== ACTIVIDADES ==
A - Copia del relato de la carrera el tramo comprendido entre "Me adelanté a" y "el de Canfranc.", ambos incluidos.
B - Explica en una a tres oraciones, según el relato de la carrera, por qué quien narra se pone a trotar después de tumbarse diez minutos en la piedra.

== TEXTO ==
-----
El recorrido viraba a la derecha. Empecé a alucinar. Veía baldosas en el suelo, tan bonitas con filigranas grises, como si fueran una terraza, bocas de alcantarilla (no las había), animales diversos, conejos, corredores sentados en el lateral, hasta me pareció ver a Raúl. Flipaba con formas y figuras que al acercarme se desvanecían, puf, por arte de magia. Se lo dije a mi compañero. Era incapaz de no cerrar los ojos. Necesitaba tumbarme, pero hacía mucho fresco, así que más adelante, en esa piedra tan maja, nos tumbamos 10 minutos, con despertador en la mano, pero yo acabé tiritando, me quedé helada. A los 10 minutos y al despertarnos, nos dieron alcance los dos compis anteriores. Estaba tan fría que no me quedó otro remedio que trotar malamente para entrar en calor. Los dientes me castañeaban, pero estaba dejando de flipar, y lo que era mejor, estaba empezando a salir el Sol. Juro que fue el momento de toda la carrera en el que más frío pasé, el alba del segundo día.

 

Me adelanté a ellos, me entró un pis incontrolable, no llegaba al avituallamiento así que tuvo que ser por ahí, qué remedio. Más adelante en una zona de túneles vi a la pareja de americanos, ellos habían dormido algo pero dentro del túnel, así habían evitado el frío. Llegamos a una especie de alto en el camino, el sol ya daba calor (luego daría demasiado calor), el de Compressport se quitó el cubrepantalón, yo guardé el frontal y saqué las gafas de sol, y algunos compañeros aprovecharon el solete para tumbarse. Yo pensaba que el avituallamiento era eso, pero me quedaba bajar por una pista estrecha para BTT, tal y como nos dijo el de Canfranc.

 

Afronté la pista de bajada con más pena que gloria, los pies me empezaban a molestar (y menos mal que me molestaban ahora y no antes), pero poco después, a las 07:16, alcanzaba el avituallamiento de Mont-Romies. La verdad que es un tramo para hacerlo a mucha más velocidad, pero a estas alturas de la película, no estábamos para pedirles peras al olmo. Repuse líquidos y seguí para adelante, ya comería algo en Arties. Tocaba una bajada espectacular. Paul el rumano estaba ahí, y poco después nos alcanzaron los americanos, junto con algún corredor rezagado.
-----
== DATOS PROPORCIONADOS ==
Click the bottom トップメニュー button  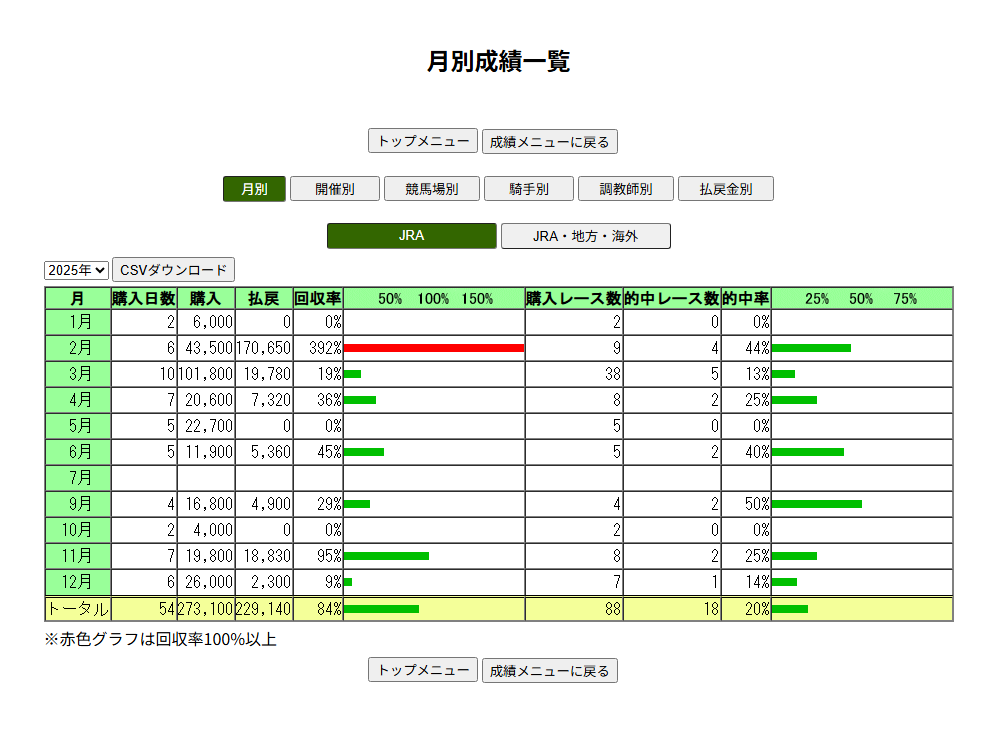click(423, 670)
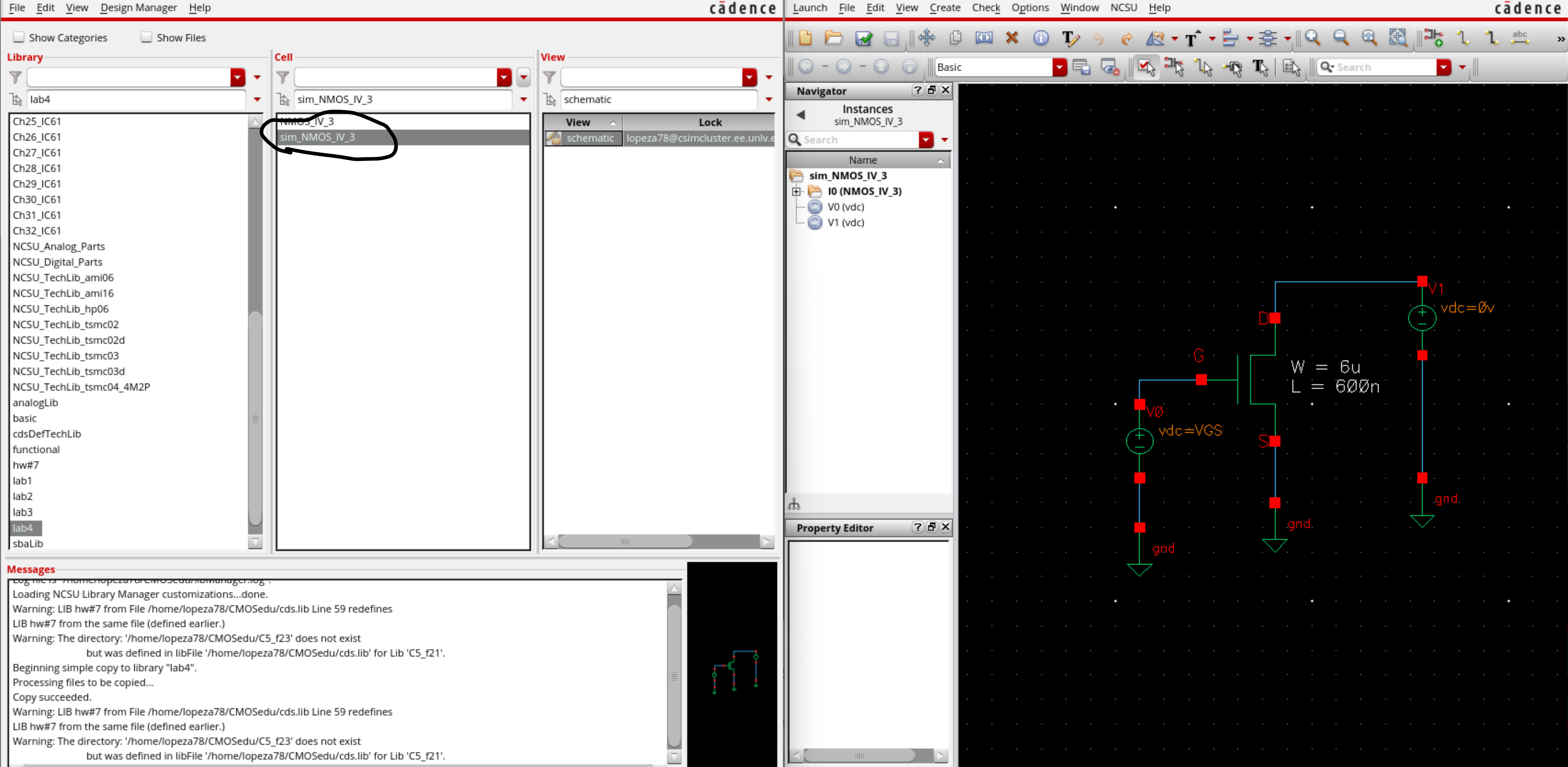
-----
== RESPUESTAS ESPERADAS ==
A -
Me adelanté a ellos, me entró un pis incontrolable, no llegaba al avituallamiento así que tuvo que ser por ahí, qué remedio. Más adelante en una zona de túneles vi a la pareja de americanos, ellos habían dormido algo pero dentro del túnel, así habían evitado el frío. Llegamos a una especie de alto en el camino, el sol ya daba calor (luego daría demasiado calor), el de Compressport se quitó el cubrepantalón, yo guardé el frontal y saqué las gafas de sol, y algunos compañeros aprovecharon el solete para tumbarse. Yo pensaba que el avituallamiento era eso, pero me quedaba bajar por una pista estrecha para BTT, tal y como nos dijo el de Canfranc.

B - Durante esos diez minutos tumbados hacía mucho fresco, y acabó tiritando y con tanto frío que no le quedó otro remedio que trotar, aunque fuera malamente. Lo hizo para entrar en calor.